- _TASK TO CARRY OUT_
Would you please output the data exactly, omitting no line?

- _SUPPLIED INFORMATION_
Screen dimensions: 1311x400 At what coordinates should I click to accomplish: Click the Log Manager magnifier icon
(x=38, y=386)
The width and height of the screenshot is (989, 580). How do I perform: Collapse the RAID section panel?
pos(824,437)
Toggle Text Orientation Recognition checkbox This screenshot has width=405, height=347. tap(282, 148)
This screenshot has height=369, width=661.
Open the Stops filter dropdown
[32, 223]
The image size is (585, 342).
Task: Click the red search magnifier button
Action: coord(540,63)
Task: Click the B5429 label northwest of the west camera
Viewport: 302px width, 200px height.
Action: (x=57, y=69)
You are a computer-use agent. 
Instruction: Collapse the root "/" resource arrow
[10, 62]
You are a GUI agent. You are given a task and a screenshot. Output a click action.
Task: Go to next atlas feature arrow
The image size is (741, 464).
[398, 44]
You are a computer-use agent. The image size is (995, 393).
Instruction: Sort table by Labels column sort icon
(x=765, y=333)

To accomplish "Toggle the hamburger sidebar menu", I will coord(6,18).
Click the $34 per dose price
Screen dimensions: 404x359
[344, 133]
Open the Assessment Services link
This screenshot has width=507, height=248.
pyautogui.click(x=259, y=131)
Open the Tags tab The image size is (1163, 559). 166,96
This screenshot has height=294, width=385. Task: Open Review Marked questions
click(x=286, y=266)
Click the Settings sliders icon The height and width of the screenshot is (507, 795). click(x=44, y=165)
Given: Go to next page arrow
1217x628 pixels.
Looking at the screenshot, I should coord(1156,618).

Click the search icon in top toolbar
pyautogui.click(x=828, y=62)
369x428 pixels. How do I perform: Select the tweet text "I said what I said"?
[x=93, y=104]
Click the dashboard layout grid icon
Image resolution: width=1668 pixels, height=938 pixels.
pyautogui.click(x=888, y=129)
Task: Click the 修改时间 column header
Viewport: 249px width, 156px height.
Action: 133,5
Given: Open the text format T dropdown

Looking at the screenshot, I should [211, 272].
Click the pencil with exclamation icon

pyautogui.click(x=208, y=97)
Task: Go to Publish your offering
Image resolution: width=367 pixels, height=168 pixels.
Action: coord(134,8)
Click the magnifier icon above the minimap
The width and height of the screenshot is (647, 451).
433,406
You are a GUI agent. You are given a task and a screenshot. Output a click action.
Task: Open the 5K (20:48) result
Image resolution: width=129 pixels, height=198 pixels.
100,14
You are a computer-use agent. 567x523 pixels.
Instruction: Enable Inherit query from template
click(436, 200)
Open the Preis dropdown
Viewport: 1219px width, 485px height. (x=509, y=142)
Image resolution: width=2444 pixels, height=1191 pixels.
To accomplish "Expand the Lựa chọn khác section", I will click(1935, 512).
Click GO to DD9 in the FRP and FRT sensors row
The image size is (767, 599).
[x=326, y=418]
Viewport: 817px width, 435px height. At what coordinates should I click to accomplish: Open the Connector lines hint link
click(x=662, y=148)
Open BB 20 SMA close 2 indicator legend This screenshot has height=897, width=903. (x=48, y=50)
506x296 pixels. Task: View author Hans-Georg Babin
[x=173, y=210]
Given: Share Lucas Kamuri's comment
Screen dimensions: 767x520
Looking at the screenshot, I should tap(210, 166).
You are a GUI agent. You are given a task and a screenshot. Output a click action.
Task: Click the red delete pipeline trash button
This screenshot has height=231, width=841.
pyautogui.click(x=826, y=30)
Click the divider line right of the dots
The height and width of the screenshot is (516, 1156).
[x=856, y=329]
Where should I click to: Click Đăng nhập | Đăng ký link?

- _EXPECTED OUTPUT_
Screen dimensions: 1311x400 At what coordinates should I click to accomplish: Click the Log Manager magnifier icon
(x=38, y=386)
The width and height of the screenshot is (989, 580). How do I perform: Collapse the RAID section panel?
pos(824,437)
Toggle Text Orientation Recognition checkbox This screenshot has width=405, height=347. tap(282, 148)
This screenshot has height=369, width=661.
Open the Stops filter dropdown
[32, 223]
The image size is (585, 342).
Task: Click the red search magnifier button
Action: coord(540,63)
Task: Click the B5429 label northwest of the west camera
Viewport: 302px width, 200px height.
Action: (x=57, y=69)
You are a computer-use agent. 
Instruction: Collapse the root "/" resource arrow
[10, 62]
You are a GUI agent. You are given a task and a screenshot. Output a click action.
Task: Go to next atlas feature arrow
The image size is (741, 464).
[398, 44]
You are a computer-use agent. The image size is (995, 393).
Instruction: Sort table by Labels column sort icon
(x=765, y=333)

To accomplish "Toggle the hamburger sidebar menu", I will coord(6,18).
Click the $34 per dose price
Screen dimensions: 404x359
[344, 133]
Open the Assessment Services link
This screenshot has width=507, height=248.
pyautogui.click(x=259, y=131)
Open the Tags tab The image size is (1163, 559). 166,96
This screenshot has height=294, width=385. Task: Open Review Marked questions
click(x=286, y=266)
Click the Settings sliders icon The height and width of the screenshot is (507, 795). click(x=44, y=165)
Given: Go to next page arrow
1217x628 pixels.
Looking at the screenshot, I should coord(1156,618).

Click the search icon in top toolbar
pyautogui.click(x=828, y=62)
369x428 pixels. How do I perform: Select the tweet text "I said what I said"?
[x=93, y=104]
Click the dashboard layout grid icon
Image resolution: width=1668 pixels, height=938 pixels.
pyautogui.click(x=888, y=129)
Task: Click the 修改时间 column header
Viewport: 249px width, 156px height.
Action: 133,5
Given: Open the text format T dropdown

Looking at the screenshot, I should [211, 272].
Click the pencil with exclamation icon

pyautogui.click(x=208, y=97)
Task: Go to Publish your offering
Image resolution: width=367 pixels, height=168 pixels.
Action: coord(134,8)
Click the magnifier icon above the minimap
The width and height of the screenshot is (647, 451).
433,406
You are a GUI agent. You are given a task and a screenshot. Output a click action.
Task: Open the 5K (20:48) result
Image resolution: width=129 pixels, height=198 pixels.
100,14
You are a computer-use agent. 567x523 pixels.
Instruction: Enable Inherit query from template
click(436, 200)
Open the Preis dropdown
Viewport: 1219px width, 485px height. (x=509, y=142)
Image resolution: width=2444 pixels, height=1191 pixels.
To accomplish "Expand the Lựa chọn khác section", I will click(1935, 512).
Click GO to DD9 in the FRP and FRT sensors row
The image size is (767, 599).
[x=326, y=418]
Viewport: 817px width, 435px height. At what coordinates should I click to accomplish: Open the Connector lines hint link
click(x=662, y=148)
Open BB 20 SMA close 2 indicator legend This screenshot has height=897, width=903. (x=48, y=50)
506x296 pixels. Task: View author Hans-Georg Babin
[x=173, y=210]
Given: Share Lucas Kamuri's comment
Screen dimensions: 767x520
Looking at the screenshot, I should tap(210, 166).
You are a GUI agent. You are given a task and a screenshot. Output a click action.
Task: Click the red delete pipeline trash button
This screenshot has height=231, width=841.
pyautogui.click(x=826, y=30)
Click the divider line right of the dots
The height and width of the screenshot is (516, 1156).
[x=856, y=329]
Where should I click to: Click Đăng nhập | Đăng ký link?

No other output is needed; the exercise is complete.